Huzurpınarı ailesinin muhterem üyelerinin Cum’a gününü tebrik eder, müstecâb dualarınızı istirham ederiz efendim.
Allahü tealaya emanet olunuz efendim
ali zeki osmanağaoğlu
Enver abiler buyurdular ki;
İmâm-ı Rabbânî hazretleri “kuddise sirruh” Guvalyar kalesinde üç sene hapsoldu. En kötü hapishane. Hâlbuki; Cuma günleri namaz vakti kapılar kırılıyor, açılıyor, zincirler kırılıyor, Cuma’ya gidiyor, namazı kılıyor, tekrar geri geliyor. Talebeleri diyor ki; “Hocam işte dışarı çıktınız, hadi buyurun gidelim.” “Emire itaatsizlik yapamam. Bu padişah ne yaparsa yapsın, Müslüman adam. Bizim dinimizde emire itaatsizlik tehlikelidir. O bizim emirimizdir.”, buyurdu. Hâlbuki, Selim Cihangir Han hapise attı, ona mektupları da var üstelik. “Ben ona isyan edemem, neyse cezamız çekeriz.” dedi. İmâm-ı Rabbânî hazretleri buyuruyor ki; “Bir sabah namazından sonra manevi vazifemi yapmak için oturdum ama içime inanılmaz bir sıkıntı bastı. Hiçbir şey yapamıyorum. Yâ Rabbi, nedir benim başıma gelen? Yâ Rabbi, bu şeytandan mıdır? Yâ Rabbi, bu nefsimden midir? Bir türlü çıkamadım işin içinden.

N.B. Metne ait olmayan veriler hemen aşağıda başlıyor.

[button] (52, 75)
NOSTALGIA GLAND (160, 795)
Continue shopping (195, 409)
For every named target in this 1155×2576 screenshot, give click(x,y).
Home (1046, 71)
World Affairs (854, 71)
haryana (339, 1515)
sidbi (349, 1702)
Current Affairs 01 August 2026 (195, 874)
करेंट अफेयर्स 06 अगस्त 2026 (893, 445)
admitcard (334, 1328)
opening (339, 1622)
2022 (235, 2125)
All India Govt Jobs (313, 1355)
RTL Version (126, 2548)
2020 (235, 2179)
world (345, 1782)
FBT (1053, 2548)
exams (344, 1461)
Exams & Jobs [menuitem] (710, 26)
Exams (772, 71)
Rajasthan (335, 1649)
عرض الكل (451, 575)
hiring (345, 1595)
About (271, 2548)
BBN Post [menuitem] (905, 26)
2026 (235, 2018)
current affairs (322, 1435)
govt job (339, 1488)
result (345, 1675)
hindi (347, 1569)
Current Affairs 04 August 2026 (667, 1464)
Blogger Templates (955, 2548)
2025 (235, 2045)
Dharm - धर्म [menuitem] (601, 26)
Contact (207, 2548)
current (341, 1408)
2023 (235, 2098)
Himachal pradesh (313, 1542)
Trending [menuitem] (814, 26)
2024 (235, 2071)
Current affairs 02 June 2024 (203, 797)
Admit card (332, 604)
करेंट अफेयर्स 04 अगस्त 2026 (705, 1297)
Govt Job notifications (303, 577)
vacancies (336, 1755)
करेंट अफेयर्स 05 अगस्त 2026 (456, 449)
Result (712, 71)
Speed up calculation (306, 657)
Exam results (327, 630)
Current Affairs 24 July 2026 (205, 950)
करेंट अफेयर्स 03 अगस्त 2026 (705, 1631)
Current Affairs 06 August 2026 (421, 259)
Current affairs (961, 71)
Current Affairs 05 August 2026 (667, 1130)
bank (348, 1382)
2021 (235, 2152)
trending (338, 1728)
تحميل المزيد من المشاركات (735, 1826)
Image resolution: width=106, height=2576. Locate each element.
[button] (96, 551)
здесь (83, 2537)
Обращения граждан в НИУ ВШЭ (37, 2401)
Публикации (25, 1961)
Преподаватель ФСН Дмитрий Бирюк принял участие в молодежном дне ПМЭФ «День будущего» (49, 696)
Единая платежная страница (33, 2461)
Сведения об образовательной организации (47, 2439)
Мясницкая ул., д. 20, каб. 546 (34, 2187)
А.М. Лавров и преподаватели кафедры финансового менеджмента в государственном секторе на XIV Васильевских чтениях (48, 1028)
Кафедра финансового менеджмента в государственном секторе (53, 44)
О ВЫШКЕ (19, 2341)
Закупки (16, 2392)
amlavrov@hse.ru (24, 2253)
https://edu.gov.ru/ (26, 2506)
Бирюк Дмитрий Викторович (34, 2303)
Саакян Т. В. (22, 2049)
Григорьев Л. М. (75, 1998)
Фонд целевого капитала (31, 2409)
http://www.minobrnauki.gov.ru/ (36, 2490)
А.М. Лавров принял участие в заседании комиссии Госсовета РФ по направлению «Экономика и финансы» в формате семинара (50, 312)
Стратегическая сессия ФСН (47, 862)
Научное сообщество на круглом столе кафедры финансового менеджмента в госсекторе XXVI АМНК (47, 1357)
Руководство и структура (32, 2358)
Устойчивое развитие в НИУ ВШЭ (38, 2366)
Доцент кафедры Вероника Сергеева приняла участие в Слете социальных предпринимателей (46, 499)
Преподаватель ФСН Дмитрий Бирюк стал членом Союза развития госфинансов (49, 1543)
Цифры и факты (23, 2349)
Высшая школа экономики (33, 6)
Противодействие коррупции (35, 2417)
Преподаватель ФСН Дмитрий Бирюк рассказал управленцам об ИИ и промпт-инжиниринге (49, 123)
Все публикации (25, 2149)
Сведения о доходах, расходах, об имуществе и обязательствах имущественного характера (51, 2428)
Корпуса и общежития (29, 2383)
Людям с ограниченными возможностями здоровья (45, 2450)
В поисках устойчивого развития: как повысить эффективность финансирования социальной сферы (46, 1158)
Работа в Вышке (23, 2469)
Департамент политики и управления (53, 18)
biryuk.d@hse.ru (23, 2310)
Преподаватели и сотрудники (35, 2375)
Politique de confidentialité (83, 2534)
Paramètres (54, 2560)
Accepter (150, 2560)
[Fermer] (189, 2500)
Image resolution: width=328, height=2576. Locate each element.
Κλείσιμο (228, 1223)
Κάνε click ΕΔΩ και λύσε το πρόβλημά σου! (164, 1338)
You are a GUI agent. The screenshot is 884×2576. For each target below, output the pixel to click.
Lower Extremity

Sonra, bir müddet sonra o sıkıntı gitti. Yalvardım cenâb-ı Hakka; Yâ Rabbi; bu bana gelen sıkıntı, nefsimden mi geldi, şeytandan mı geldi? Elhamdülillah ki, nefsimden gelmediğini anladım. Ama on sene sonra bunu anladım. İnsanın en çok kandırıldığı, aldatıldığı yer; biri iç hastalık: Nefs, yani iç hastalık.” Doğuştan gelen hastalık. İblisinki, dışardan kapılan bir hastalık.” Grip gibi, üşütme gibi, şu, bu. “Bu zayıftır” diyor. “Eğer iç hastalıktan olsaydı, işte o zaman kahrolurduk” diyor. Çünkü, iç hastalığın tedavisi yani doğuştan gelen huyun, hastalığın tedavisi çok zor. Ama dışardan geliyorsa, işte antibiyotik veriyorlar, birşeyler veriyorlar, onun daha kolay. “Elhamdülillah ki; bu, dıştan gelen hastalık olduğunu anladım da rahatladım. Ama ben bunu kolay kolay anlayamadım, on sene mi onbeş sene mi, ondan sonra anladım ki; iç hastalık ile dış hastalığın arasındaki büyük farkı” buyurdular. Arkadaş bizde hepsi var zaten. Ama bunu unutmayın ki; Hocamız “kuddise sirruh” buyuruyorlar ki, “Gerek iblisin, şeytanın, gerekse nefsin aldatmasından daha büyük tehlikelisi, insanın çevresidir.” Bir yerlerde yaşıyoruz çünkü. O yaşadığımız yerlerden aldığımız kötü gıdalar, ister yayın yoluyla, ister konuşmak yoluyla, ister sohbet yoluyla, ister görerek, aklınıza ne geliyorsa, şu beş duygu organıyla, insan vücuduna yani insanın kalbine giren kötü şeyler, kötü düşünceler, kötü bilgiler, kötü hele hele bidatlerle, hele hele kâfirlerle, cenâb-ı Hakkın yasak ettikleriyle, insan organları, göz, kulak, burun, ayak, el topluyorsa, bunu kalbine dolduruyorsa, bu hastalık her ikisinden daha tehlikelidir.
Enver abiler, asırlarda ender yetişen çok müstesna bir insandı. Allahü teala rahmeti ile merhameti ile muamele eylesin inşallah.